抑菌率(%)=[(对照组菌落直径-处理组菌落直径)/处理组菌落直径]×100

1.4 生防菌株鉴定

通过形态学、生理生化特征及16S rDNA基因对筛选的菌株进行鉴定[21]。

1.4.1菌落形态观察

接种菌株至含有5 mL LB培养液的试管中，37 ℃过夜摇培，离心收集菌体，无菌水清洗3次菌体，用无菌水重悬并稀释至浓度1×108CFU/mL，在LB液体和固体培养基上滴加10 μL菌液，37℃培养3 d后观察菌落形态[21]。

1.4.2生理生化特征

根据《伯杰氏系统细菌学手册》[22]，对菌株生理生化特性进行测定。

1.4.3分子生物学鉴定

50 mg/mL溶菌酶37 ℃水浴1 h处理菌体，采用Biomiga细菌基因组DNA提取试剂盒提取基因组DNA。以基因组DNA为模板，16S rDNA 通用引物27F/1492R[23]进行PCR扩增，PCR产物验证正确后送上海生工进行测序。
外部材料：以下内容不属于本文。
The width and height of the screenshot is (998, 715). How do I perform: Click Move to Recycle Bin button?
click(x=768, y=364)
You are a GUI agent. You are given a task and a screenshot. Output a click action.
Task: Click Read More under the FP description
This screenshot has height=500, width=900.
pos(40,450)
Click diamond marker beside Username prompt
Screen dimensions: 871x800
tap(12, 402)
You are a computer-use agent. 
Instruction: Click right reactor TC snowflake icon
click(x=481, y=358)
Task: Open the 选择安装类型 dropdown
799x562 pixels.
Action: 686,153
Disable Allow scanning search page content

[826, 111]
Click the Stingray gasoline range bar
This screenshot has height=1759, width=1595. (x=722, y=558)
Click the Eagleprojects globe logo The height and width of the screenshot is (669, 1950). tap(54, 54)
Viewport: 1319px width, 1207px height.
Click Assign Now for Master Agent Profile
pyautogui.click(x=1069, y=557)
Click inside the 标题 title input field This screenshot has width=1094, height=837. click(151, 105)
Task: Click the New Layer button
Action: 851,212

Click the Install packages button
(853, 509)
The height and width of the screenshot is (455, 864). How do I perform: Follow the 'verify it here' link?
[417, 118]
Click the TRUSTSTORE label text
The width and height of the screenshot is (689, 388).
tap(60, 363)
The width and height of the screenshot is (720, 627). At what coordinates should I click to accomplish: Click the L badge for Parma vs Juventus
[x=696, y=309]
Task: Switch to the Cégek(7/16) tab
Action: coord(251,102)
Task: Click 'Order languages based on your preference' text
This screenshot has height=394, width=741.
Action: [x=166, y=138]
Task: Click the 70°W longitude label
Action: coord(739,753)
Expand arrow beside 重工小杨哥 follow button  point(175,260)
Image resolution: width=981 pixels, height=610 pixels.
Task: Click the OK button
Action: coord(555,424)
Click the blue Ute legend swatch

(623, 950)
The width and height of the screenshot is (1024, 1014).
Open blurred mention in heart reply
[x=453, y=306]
测序结果于NCBI数据库进行BLAST比对分析，并利用CLUSTAL X软件进行多序列比对和系统进化分析软件MEGA6.0中的Neighbor-Joining算法构建系统发育树[24]。

2 结果与分析

2.1 烤烟根际芽孢杆菌资源库的建立

在安龙县主要烤烟种植生态区的主栽品种上采集健康烟株根际土壤共15份，分离根际芽孢杆菌(见图1)，建立烤烟根际芽孢杆菌资源库(见表1)，共保存芽孢杆菌662株。

(a)稀释涂板得到芽孢杆菌单菌落；(b)纯化菌株；(c)保存菌株图1 烤烟根际土壤中分离芽孢杆菌并保存Fig.1 Isolation and preservation of Bacillus strains from tobacco rhizosphere soil

表1 土壤样品采集Tab.1 Information of soil samples

2.2 烟草黑胫病菌与青枯病菌拮抗芽孢杆菌筛选

以烟草黑胫病菌(P.nicotianae)和青枯病菌(R.solanacearum)为供试植物病原菌，采用平板对峙法筛选同时可拮抗2种病原菌的芽孢杆菌，经初筛与复筛，得到拮抗效果较好的芽孢杆菌2株，分别编号为AL203和AL210(图2～图5)。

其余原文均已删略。